+++ Exercise input

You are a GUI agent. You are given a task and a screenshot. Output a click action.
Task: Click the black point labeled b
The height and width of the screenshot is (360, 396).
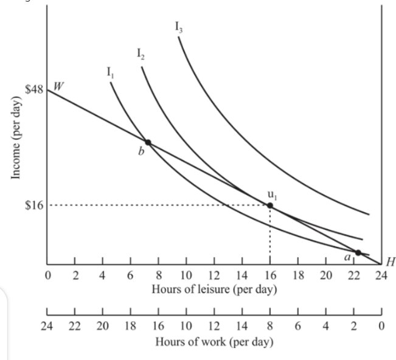(x=148, y=142)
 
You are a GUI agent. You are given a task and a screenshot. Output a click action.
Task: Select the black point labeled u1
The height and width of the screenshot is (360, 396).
(x=270, y=206)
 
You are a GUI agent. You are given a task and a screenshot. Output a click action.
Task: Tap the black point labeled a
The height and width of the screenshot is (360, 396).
(x=358, y=253)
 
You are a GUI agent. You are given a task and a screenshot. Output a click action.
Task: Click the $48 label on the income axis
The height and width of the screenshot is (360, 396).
(x=33, y=89)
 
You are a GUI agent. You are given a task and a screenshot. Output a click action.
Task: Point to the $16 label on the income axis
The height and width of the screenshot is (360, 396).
(x=33, y=205)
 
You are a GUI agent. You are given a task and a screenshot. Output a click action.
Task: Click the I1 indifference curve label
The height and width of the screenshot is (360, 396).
(x=110, y=72)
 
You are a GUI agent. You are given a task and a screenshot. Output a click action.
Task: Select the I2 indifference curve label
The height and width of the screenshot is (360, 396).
(x=141, y=55)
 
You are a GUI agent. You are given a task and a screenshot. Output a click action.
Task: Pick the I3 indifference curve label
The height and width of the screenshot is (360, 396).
(x=179, y=27)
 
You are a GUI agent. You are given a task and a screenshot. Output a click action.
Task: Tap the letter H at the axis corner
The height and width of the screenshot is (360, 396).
(x=391, y=262)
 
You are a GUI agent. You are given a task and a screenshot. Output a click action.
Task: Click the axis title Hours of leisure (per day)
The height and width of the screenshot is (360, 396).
(x=214, y=288)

++++++

● **Task**:
Return each line above that contains the word "indifference", copied in full.

● **Solution for this problem**:
Task: Click the I1 indifference curve label
Task: Select the I2 indifference curve label
Task: Pick the I3 indifference curve label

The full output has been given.